(DATASET RECORDS Opens)
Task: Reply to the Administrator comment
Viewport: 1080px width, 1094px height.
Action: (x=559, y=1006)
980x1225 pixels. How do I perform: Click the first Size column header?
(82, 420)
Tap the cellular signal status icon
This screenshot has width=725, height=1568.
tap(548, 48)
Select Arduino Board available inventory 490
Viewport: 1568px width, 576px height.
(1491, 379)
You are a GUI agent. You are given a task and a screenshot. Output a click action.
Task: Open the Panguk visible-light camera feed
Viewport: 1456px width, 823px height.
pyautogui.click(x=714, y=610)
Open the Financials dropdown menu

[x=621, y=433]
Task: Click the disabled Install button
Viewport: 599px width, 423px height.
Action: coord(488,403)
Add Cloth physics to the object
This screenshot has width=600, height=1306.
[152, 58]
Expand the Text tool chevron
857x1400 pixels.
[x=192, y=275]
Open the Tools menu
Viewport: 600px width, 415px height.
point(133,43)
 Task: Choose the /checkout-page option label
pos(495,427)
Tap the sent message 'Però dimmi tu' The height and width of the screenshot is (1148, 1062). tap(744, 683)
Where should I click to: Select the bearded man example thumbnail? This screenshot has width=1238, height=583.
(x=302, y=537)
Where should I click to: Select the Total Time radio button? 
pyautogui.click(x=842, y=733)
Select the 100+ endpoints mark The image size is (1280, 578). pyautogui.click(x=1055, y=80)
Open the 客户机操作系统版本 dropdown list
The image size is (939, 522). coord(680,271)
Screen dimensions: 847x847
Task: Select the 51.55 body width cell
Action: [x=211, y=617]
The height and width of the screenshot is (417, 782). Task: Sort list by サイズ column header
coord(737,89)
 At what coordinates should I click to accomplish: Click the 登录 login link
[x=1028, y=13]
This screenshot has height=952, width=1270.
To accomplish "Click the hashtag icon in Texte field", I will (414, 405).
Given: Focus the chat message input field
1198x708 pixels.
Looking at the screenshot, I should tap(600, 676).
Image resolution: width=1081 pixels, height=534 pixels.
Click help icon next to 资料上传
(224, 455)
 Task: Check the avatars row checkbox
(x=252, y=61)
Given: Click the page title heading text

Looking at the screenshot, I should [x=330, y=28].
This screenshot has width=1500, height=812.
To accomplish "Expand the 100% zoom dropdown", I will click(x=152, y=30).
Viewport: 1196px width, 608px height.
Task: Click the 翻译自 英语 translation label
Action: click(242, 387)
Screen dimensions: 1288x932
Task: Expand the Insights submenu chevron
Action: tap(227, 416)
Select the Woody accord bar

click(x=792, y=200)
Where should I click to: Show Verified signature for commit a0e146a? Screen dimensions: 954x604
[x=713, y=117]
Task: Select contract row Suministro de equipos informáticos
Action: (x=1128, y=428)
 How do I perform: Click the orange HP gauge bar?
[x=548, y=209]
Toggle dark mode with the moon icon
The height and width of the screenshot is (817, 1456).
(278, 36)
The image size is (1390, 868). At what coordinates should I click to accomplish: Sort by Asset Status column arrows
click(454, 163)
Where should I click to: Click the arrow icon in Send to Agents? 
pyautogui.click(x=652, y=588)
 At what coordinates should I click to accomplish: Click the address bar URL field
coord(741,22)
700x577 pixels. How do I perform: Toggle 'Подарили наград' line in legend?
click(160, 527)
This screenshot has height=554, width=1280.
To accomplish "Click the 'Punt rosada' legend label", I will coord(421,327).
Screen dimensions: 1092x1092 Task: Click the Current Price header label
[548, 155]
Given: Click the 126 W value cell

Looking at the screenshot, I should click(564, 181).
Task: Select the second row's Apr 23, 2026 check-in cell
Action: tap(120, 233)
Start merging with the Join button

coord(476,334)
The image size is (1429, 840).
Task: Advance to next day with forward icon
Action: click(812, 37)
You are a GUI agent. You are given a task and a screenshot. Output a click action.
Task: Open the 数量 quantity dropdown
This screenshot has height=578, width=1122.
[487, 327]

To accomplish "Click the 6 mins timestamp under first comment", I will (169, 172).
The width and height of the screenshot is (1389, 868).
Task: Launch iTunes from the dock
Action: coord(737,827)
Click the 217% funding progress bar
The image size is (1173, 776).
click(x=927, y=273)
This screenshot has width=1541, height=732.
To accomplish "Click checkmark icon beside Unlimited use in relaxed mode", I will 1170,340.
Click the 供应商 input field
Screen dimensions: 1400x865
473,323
(DATASET RECORDS Closes)
### ACTIVITY
Without leaving anything out, output all of the material exactly.

### WRITTEN SOLUTION
Task: Reply to the Administrator comment
Viewport: 1080px width, 1094px height.
Action: (x=559, y=1006)
980x1225 pixels. How do I perform: Click the first Size column header?
(82, 420)
Tap the cellular signal status icon
This screenshot has width=725, height=1568.
tap(548, 48)
Select Arduino Board available inventory 490
Viewport: 1568px width, 576px height.
(1491, 379)
You are a GUI agent. You are given a task and a screenshot. Output a click action.
Task: Open the Panguk visible-light camera feed
Viewport: 1456px width, 823px height.
pyautogui.click(x=714, y=610)
Open the Financials dropdown menu

[x=621, y=433]
Task: Click the disabled Install button
Viewport: 599px width, 423px height.
Action: coord(488,403)
Add Cloth physics to the object
This screenshot has width=600, height=1306.
[152, 58]
Expand the Text tool chevron
857x1400 pixels.
[x=192, y=275]
Open the Tools menu
Viewport: 600px width, 415px height.
point(133,43)
 Task: Choose the /checkout-page option label
pos(495,427)
Tap the sent message 'Però dimmi tu' The height and width of the screenshot is (1148, 1062). tap(744, 683)
Where should I click to: Select the bearded man example thumbnail? This screenshot has width=1238, height=583.
(x=302, y=537)
Where should I click to: Select the Total Time radio button? 
pyautogui.click(x=842, y=733)
Select the 100+ endpoints mark The image size is (1280, 578). pyautogui.click(x=1055, y=80)
Open the 客户机操作系统版本 dropdown list
The image size is (939, 522). coord(680,271)
Screen dimensions: 847x847
Task: Select the 51.55 body width cell
Action: [x=211, y=617]
The height and width of the screenshot is (417, 782). Task: Sort list by サイズ column header
coord(737,89)
 At what coordinates should I click to accomplish: Click the 登录 login link
[x=1028, y=13]
This screenshot has height=952, width=1270.
To accomplish "Click the hashtag icon in Texte field", I will (414, 405).
Given: Focus the chat message input field
1198x708 pixels.
Looking at the screenshot, I should tap(600, 676).
Image resolution: width=1081 pixels, height=534 pixels.
Click help icon next to 资料上传
(224, 455)
 Task: Check the avatars row checkbox
(x=252, y=61)
Given: Click the page title heading text

Looking at the screenshot, I should [x=330, y=28].
This screenshot has width=1500, height=812.
To accomplish "Expand the 100% zoom dropdown", I will click(x=152, y=30).
Viewport: 1196px width, 608px height.
Task: Click the 翻译自 英语 translation label
Action: click(242, 387)
Screen dimensions: 1288x932
Task: Expand the Insights submenu chevron
Action: tap(227, 416)
Select the Woody accord bar

click(x=792, y=200)
Where should I click to: Show Verified signature for commit a0e146a? Screen dimensions: 954x604
[x=713, y=117]
Task: Select contract row Suministro de equipos informáticos
Action: (x=1128, y=428)
 How do I perform: Click the orange HP gauge bar?
[x=548, y=209]
Toggle dark mode with the moon icon
The height and width of the screenshot is (817, 1456).
(278, 36)
The image size is (1390, 868). At what coordinates should I click to accomplish: Sort by Asset Status column arrows
click(454, 163)
Where should I click to: Click the arrow icon in Send to Agents? 
pyautogui.click(x=652, y=588)
 At what coordinates should I click to accomplish: Click the address bar URL field
coord(741,22)
700x577 pixels. How do I perform: Toggle 'Подарили наград' line in legend?
click(160, 527)
This screenshot has height=554, width=1280.
To accomplish "Click the 'Punt rosada' legend label", I will coord(421,327).
Screen dimensions: 1092x1092 Task: Click the Current Price header label
[548, 155]
Given: Click the 126 W value cell

Looking at the screenshot, I should click(564, 181).
Task: Select the second row's Apr 23, 2026 check-in cell
Action: tap(120, 233)
Start merging with the Join button

coord(476,334)
The image size is (1429, 840).
Task: Advance to next day with forward icon
Action: click(812, 37)
You are a GUI agent. You are given a task and a screenshot. Output a click action.
Task: Open the 数量 quantity dropdown
This screenshot has height=578, width=1122.
[487, 327]

To accomplish "Click the 6 mins timestamp under first comment", I will (169, 172).
The width and height of the screenshot is (1389, 868).
Task: Launch iTunes from the dock
Action: coord(737,827)
Click the 217% funding progress bar
The image size is (1173, 776).
click(x=927, y=273)
This screenshot has width=1541, height=732.
To accomplish "Click checkmark icon beside Unlimited use in relaxed mode", I will 1170,340.
Click the 供应商 input field
Screen dimensions: 1400x865
473,323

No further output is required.